Testo in esame ▸
Nel 2020, Rita Valenzuela decide di promuovere - con l’associazione “Il tempo delle donne” che presiede - un concorso d’arte, nato con l’obiettivo di vivere una esperienza pittorica, scultorea, e fotografica. Rita infatti è stata una photoreporter di raro talento nella Repubblica dominicana ed è abituata ad esprimere la sua femminilità attraverso la fotografia, raccontando l’anima delle donne con il suo scatto.

Ecco che così pensa di coinvolgere e trascinare altre donne, le sue amiche, le sue connazionali e non, le donne di tutto il mondo, nella convinzione di perseguire assieme a loro - la strada della libertà, della emancipazione ed autodeterminazione.

Diviene lei stessa una leader.

Ma cosa succede nel 2020?

Quello della pandemia è stato il momento più disastroso della società umana, della storia dell’umanità, la prima pandemia che colpisce tutti gli esseri umani, accomunati da questo disastroso e tragico momento per la storia dell’umanità tutta. Nel passato infatti le pandemie erano circoscritte ad un luogo specifico in mancanza di mezzi di trasporto aerei veloci che impedivano la trasmissione di un virus fatale in tempo reale ed ovunque nel nostro pianeta.

Gli essere umani tutti di ogni razza, religione, età, si ritrovavano a combattere un nemico invisibile, che attacca l’Uomo per via aerea.

Facebook diviene un mezzo di comunicazione che attraversa le case, le strade, le città, gli Stati fino a mettere in comunicazione il globo intero.

La pandemia prendeva il sopravvento sull’Uomo, che veniva annientato giorno dopo giorno da un nemico comune invisibile. Si contavano uomini e donne che perdevano la vita giorno dopo giorno, con immagini che ci sopraggiungevano dalla tv di interminabili file di camion militari lungo le strade delle nostre Regioni del Nord, le prime colpite.

Estratti dei dati ▸
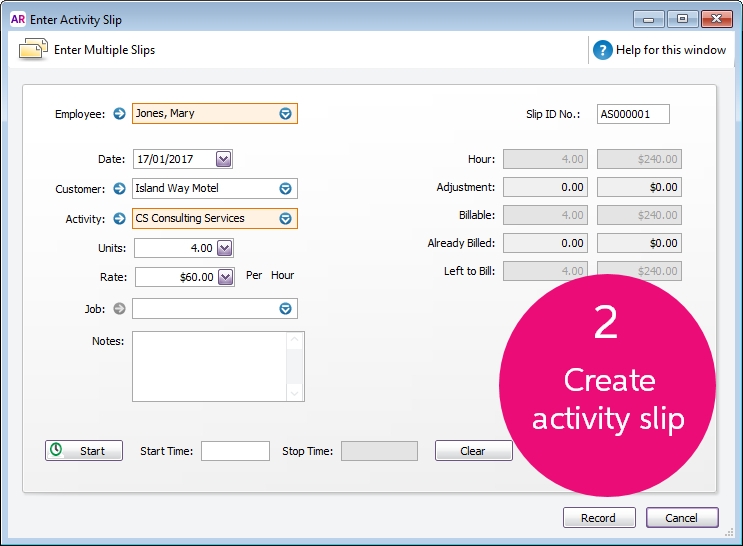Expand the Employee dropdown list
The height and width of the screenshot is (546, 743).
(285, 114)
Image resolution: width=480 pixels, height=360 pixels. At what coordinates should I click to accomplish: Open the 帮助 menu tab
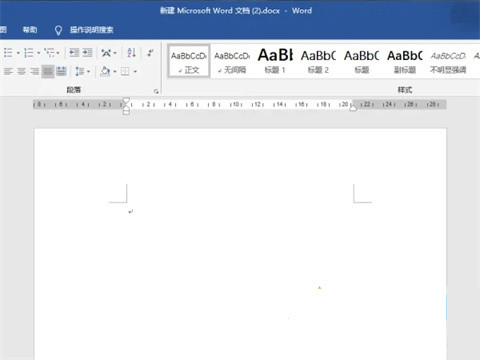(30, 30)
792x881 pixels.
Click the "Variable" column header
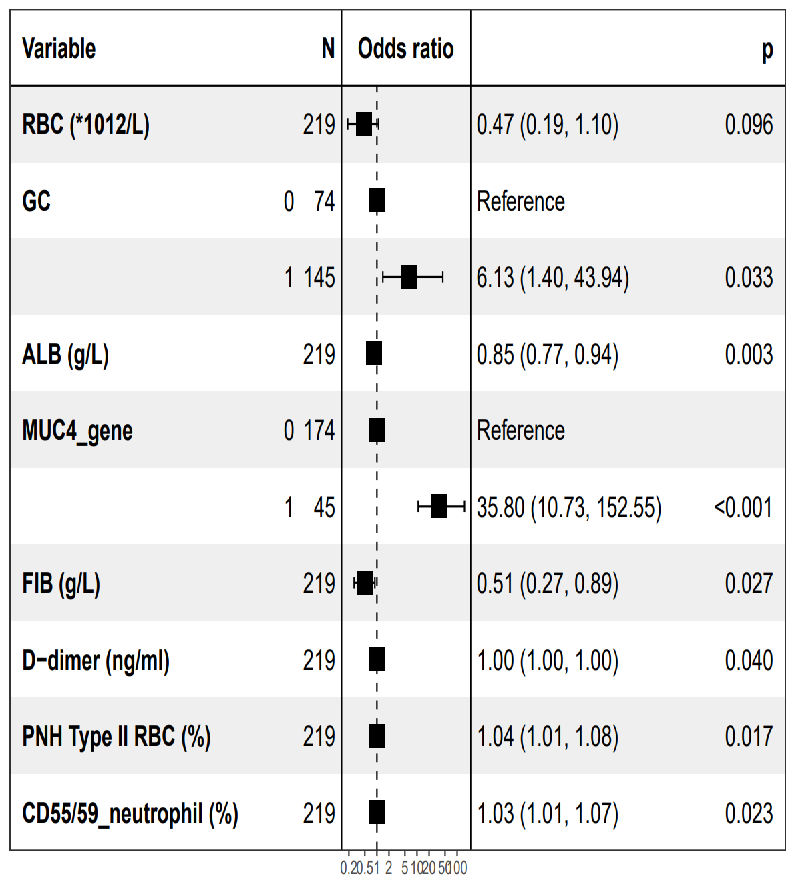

* * *

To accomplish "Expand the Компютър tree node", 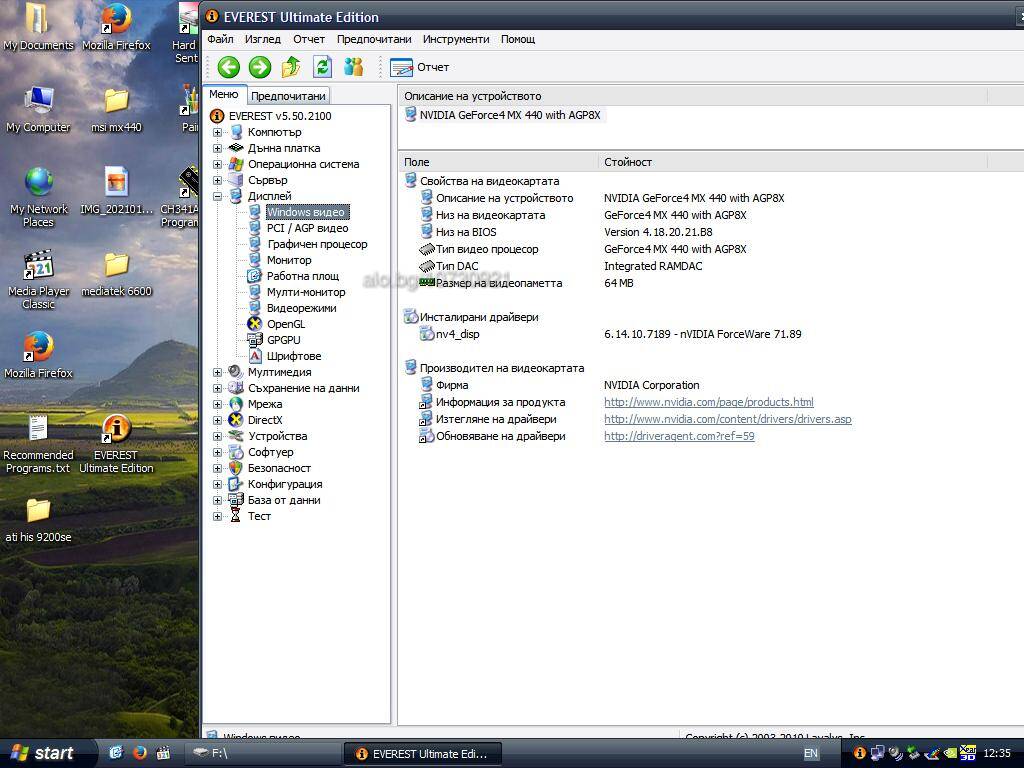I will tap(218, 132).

Consegna 1 ▸ Riproduci la parte del testo in esame che inizia con "Ecco che così" e termina con "per via aerea.".
Consegna 2 ▸ Indica in quale paese Rita Valenzuela ha lavorato come photoreporter secondo il testo in esame.
Consegna 3 ▸ Elenca tutti i tipi di esperienza che il concorso d'arte descritto nel testo in esame intende far vivere.

Risposta scritta 1 ▸
Ecco che così pensa di coinvolgere e trascinare altre donne, le sue amiche, le sue connazionali e non, le donne di tutto il mondo, nella convinzione di perseguire assieme a loro - la strada della libertà, della emancipazione ed autodeterminazione.

Diviene lei stessa una leader.

Ma cosa succede nel 2020?

Quello della pandemia è stato il momento più disastroso della società umana, della storia dell’umanità, la prima pandemia che colpisce tutti gli esseri umani, accomunati da questo disastroso e tragico momento per la storia dell’umanità tutta. Nel passato infatti le pandemie erano circoscritte ad un luogo specifico in mancanza di mezzi di trasporto aerei veloci che impedivano la trasmissione di un virus fatale in tempo reale ed ovunque nel nostro pianeta.

Gli essere umani tutti di ogni razza, religione, età, si ritrovavano a combattere un nemico invisibile, che attacca l’Uomo per via aerea.

Risposta scritta 2 ▸ Nella Repubblica dominicana.

Risposta scritta 3 ▸ Pittorica, scultorea, fotografica.